Example: you can think AGI alignment is worth working hard on even if (a) you only assign a 30% probability to success, and (b) you’re not incredibly excited and overjoyed to be working on it.
By assumption, this also isn’t a case where you find the work so inherently bleh that it’s actually not a good fit for you and you shouldn’t try. If you’d be sufficiently excited in the world where you thought the success odds were 70%, and your system 2 doesn’t think the difference between 70% and 30% odds is decision-relevant in this case, then it seems like something’s going wrong if you’re insufficiently motivated in the 30% case.

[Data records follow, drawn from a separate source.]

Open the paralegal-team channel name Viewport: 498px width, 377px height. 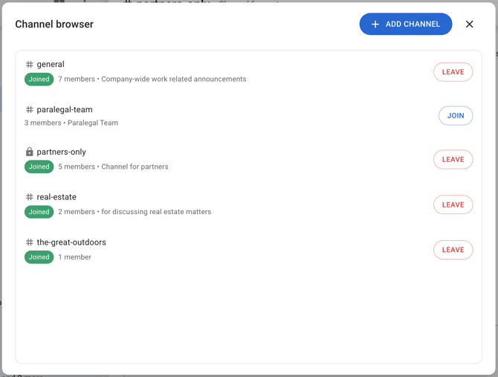(x=65, y=110)
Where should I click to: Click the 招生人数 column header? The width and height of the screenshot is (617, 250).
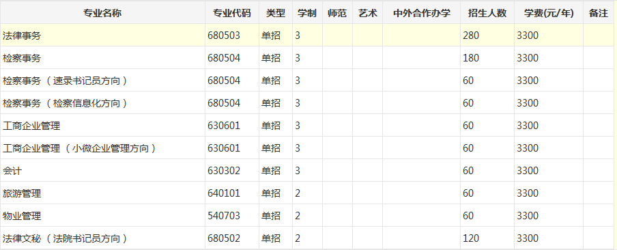487,13
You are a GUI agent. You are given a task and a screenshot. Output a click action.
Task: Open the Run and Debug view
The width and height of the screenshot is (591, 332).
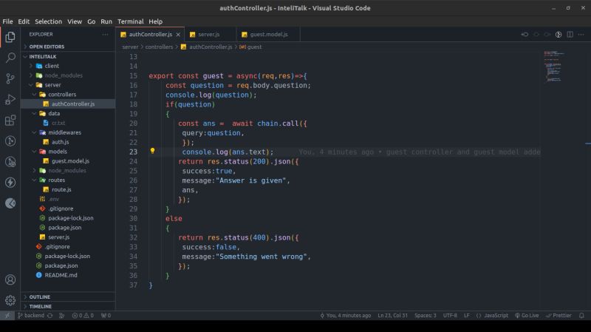click(x=10, y=99)
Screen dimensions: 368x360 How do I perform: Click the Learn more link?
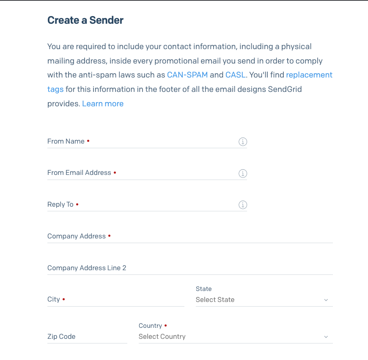(103, 104)
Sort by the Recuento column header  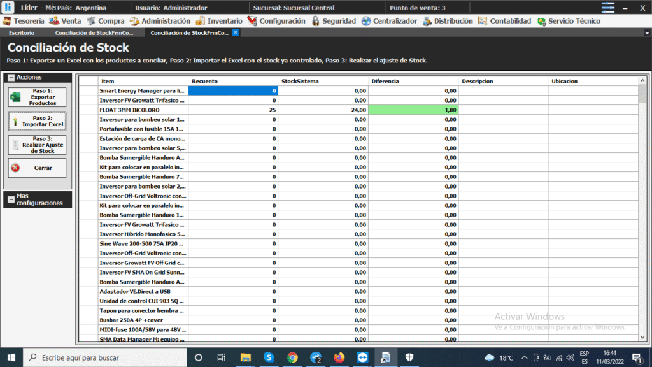pyautogui.click(x=233, y=81)
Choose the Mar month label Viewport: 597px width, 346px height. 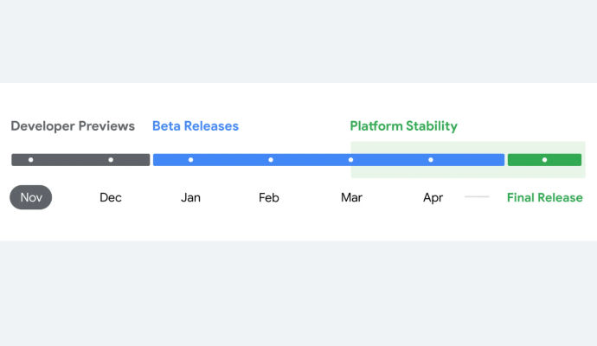click(351, 197)
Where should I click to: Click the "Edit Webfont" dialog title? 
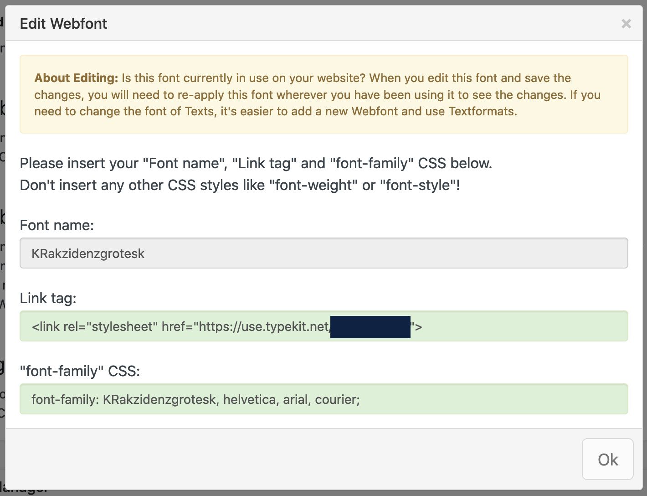[x=63, y=24]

Example: you can think AGI alignment is worth working hard on even if (a) you only assign a 30% probability to success, and (b) you’re not incredibly excited and overjoyed to be working on it.
By assumption, this also isn’t a case where you find the work so inherently bleh that it’s actually not a good fit for you and you shouldn’t try. If you’d be sufficiently excited in the world where you thought the success odds were 70%, and your system 2 doesn’t think the difference between 70% and 30% odds is decision-relevant in this case, then it seems like something’s going wrong if you’re insufficiently motivated in the 30% case.
You seem to be conflating “madly driven” with “incredibly excited and overjoyed”, and also “expect to succeed” with “excited”?